▶ _Exercise brief_:
Present the lines below as a numbered list, skipping blank lines and omitting the pictures.

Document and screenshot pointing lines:
++++
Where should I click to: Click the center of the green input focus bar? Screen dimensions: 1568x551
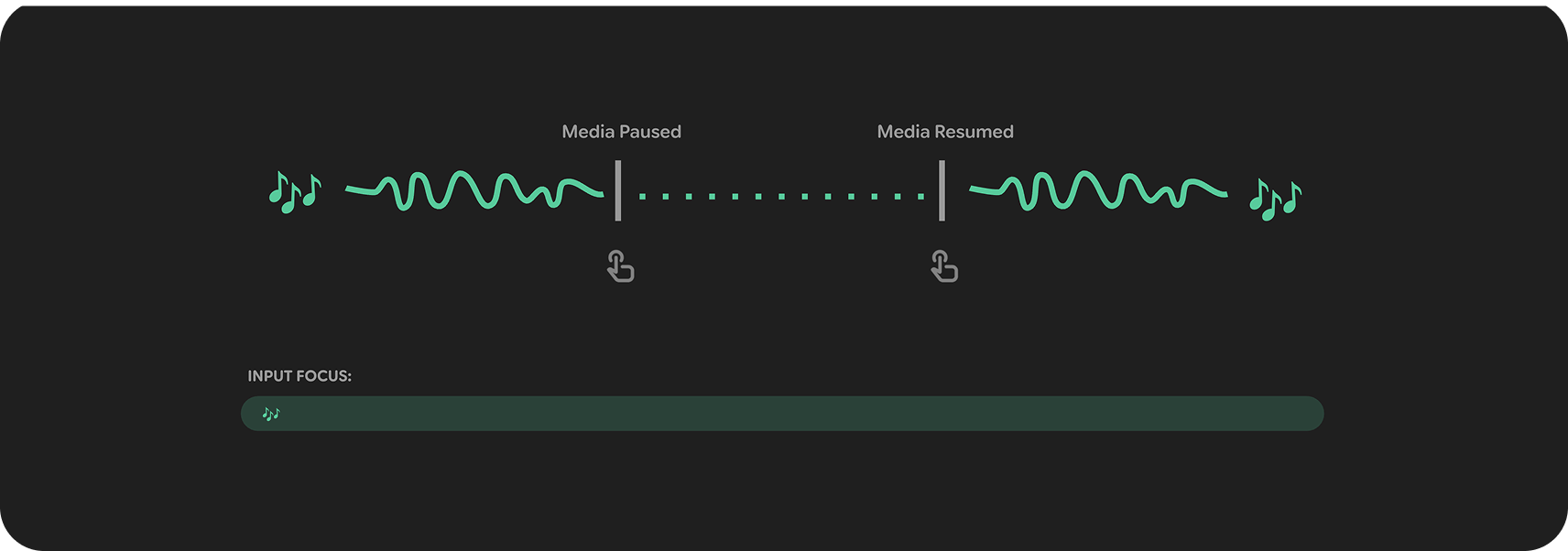[782, 414]
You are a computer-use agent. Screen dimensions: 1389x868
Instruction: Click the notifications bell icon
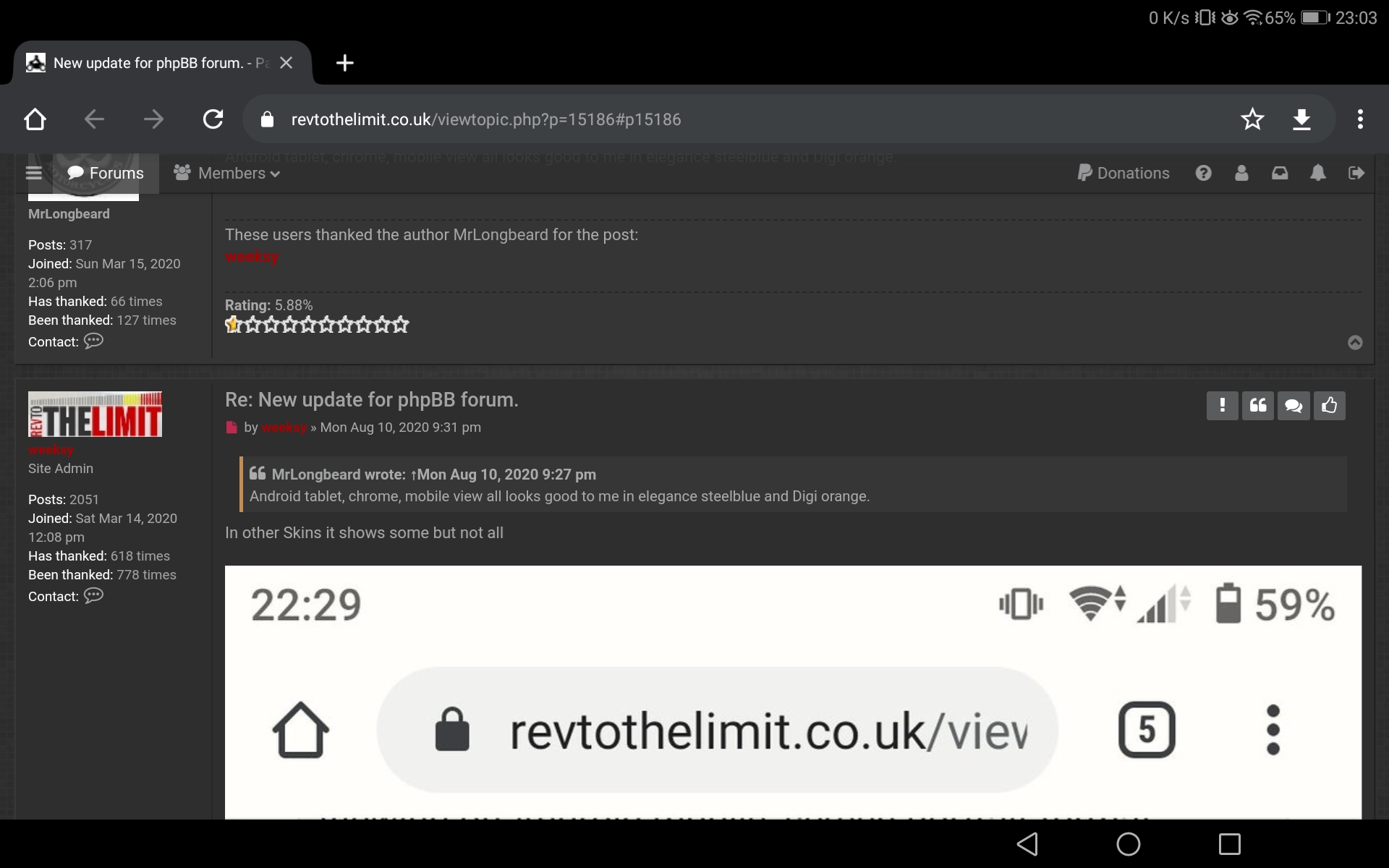pos(1318,172)
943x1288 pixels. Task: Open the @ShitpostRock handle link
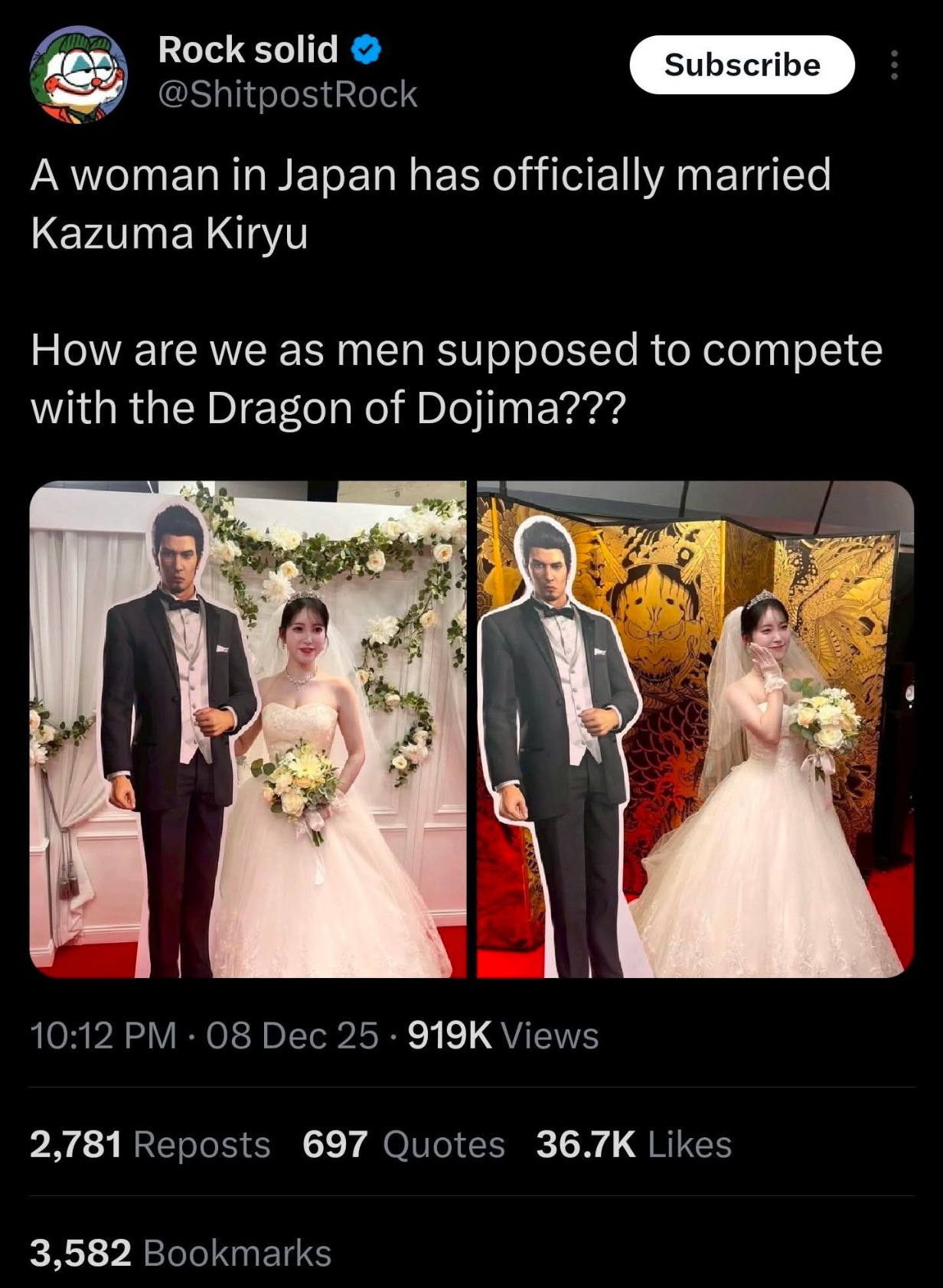[x=288, y=95]
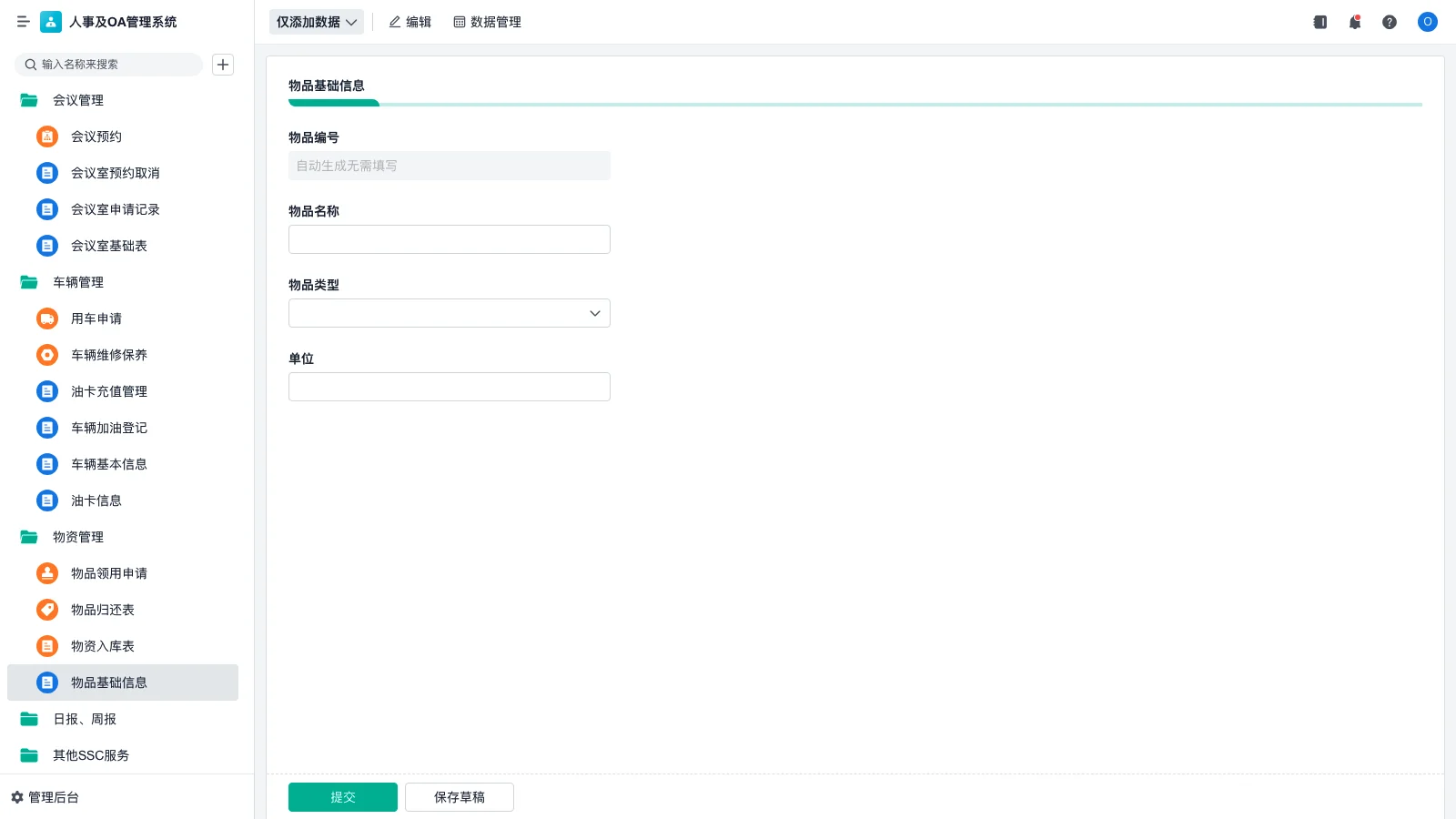Viewport: 1456px width, 819px height.
Task: Open the notifications bell icon
Action: [x=1354, y=22]
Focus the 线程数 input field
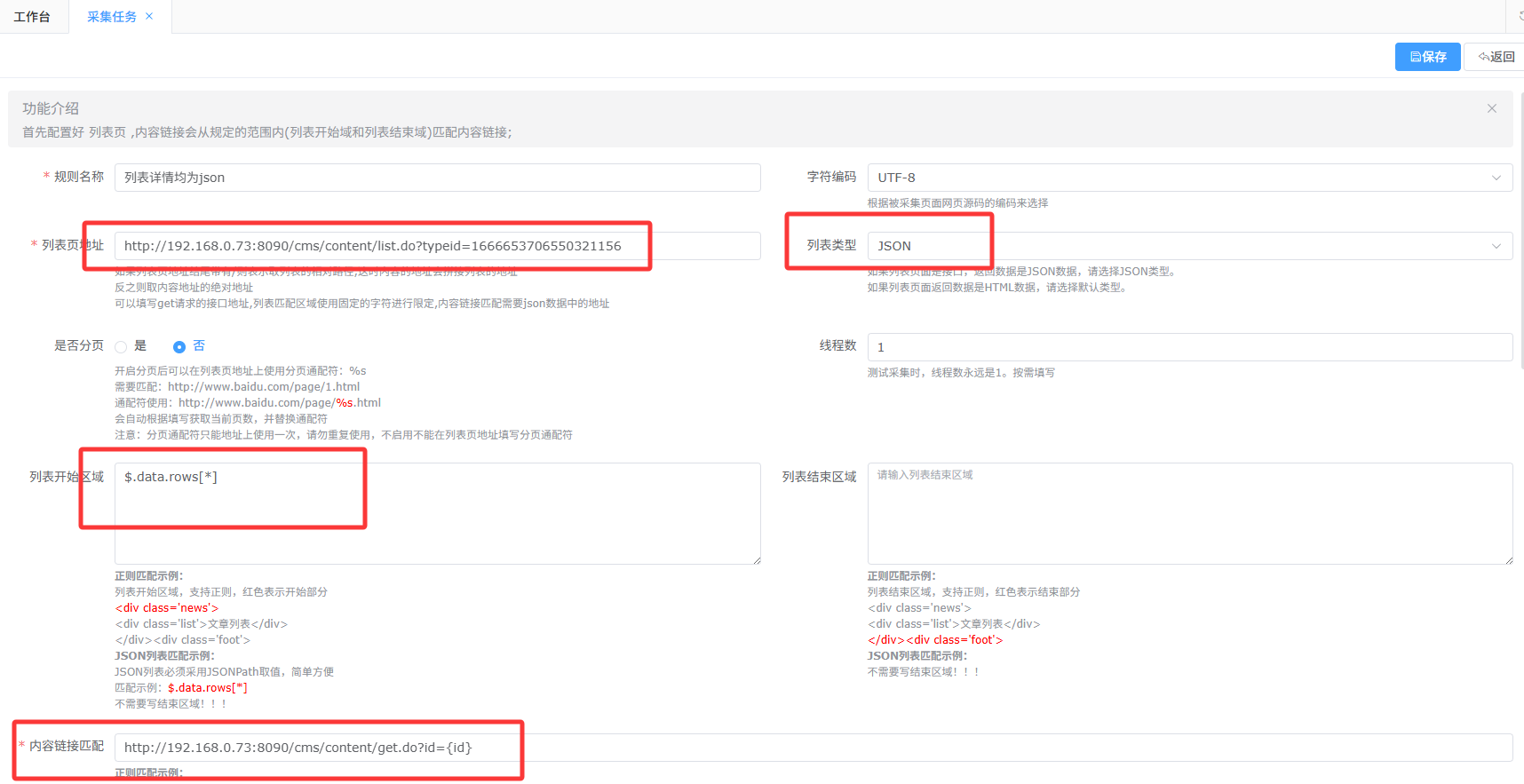This screenshot has width=1524, height=784. (1189, 347)
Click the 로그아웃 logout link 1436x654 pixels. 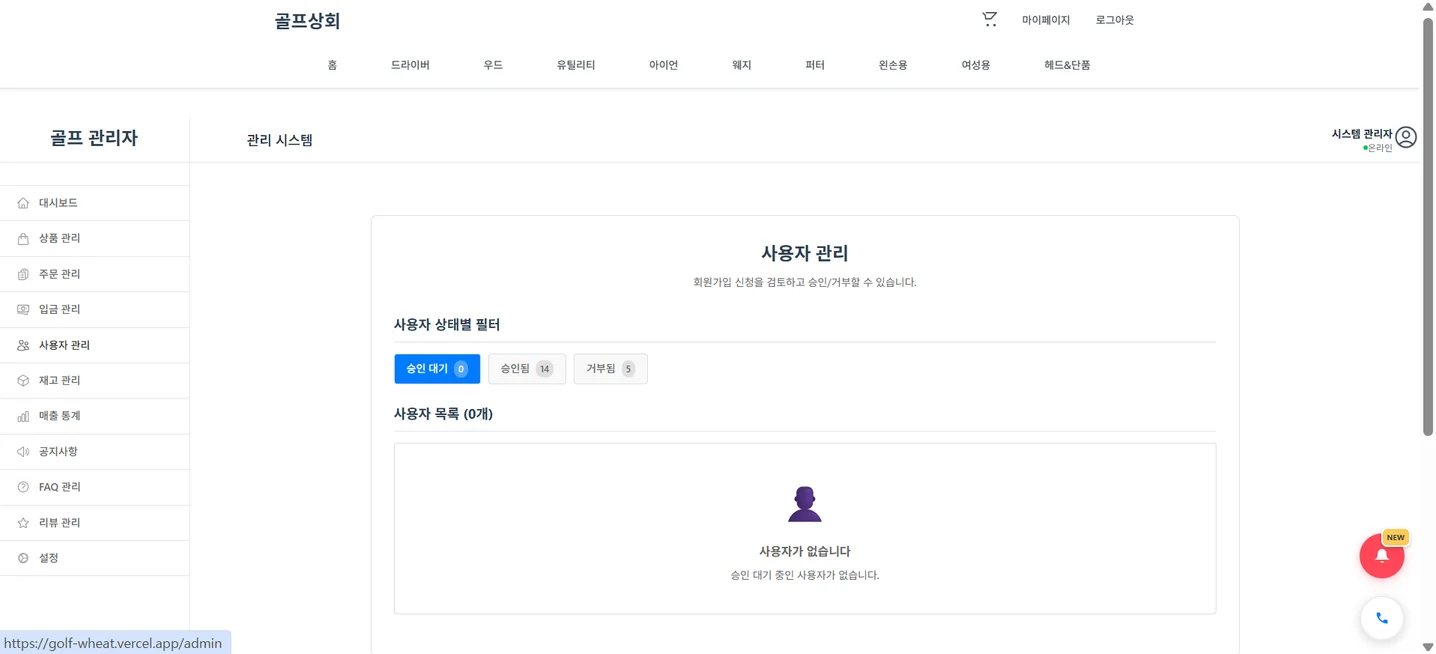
++++
▶ _In response_:
1. Where should I click to: Click the center of the green input focus bar? Screen dimensions: 1568x551
2. [782, 414]
3. You are a computer-use agent. Screen dimensions: 1389x868
4. Instruction: Click the notifications bell icon
5. pos(1318,172)
6. 943x1288 pixels. Task: Open the @ShitpostRock handle link
7. [x=288, y=95]
8. Viewport: 1456px width, 819px height.
9. Task: Open the notifications bell icon
10. Action: [x=1354, y=22]
11. Focus the 线程数 input field
12. This screenshot has width=1524, height=784. (1189, 347)
13. Click the 로그아웃 logout link 1436x654 pixels. 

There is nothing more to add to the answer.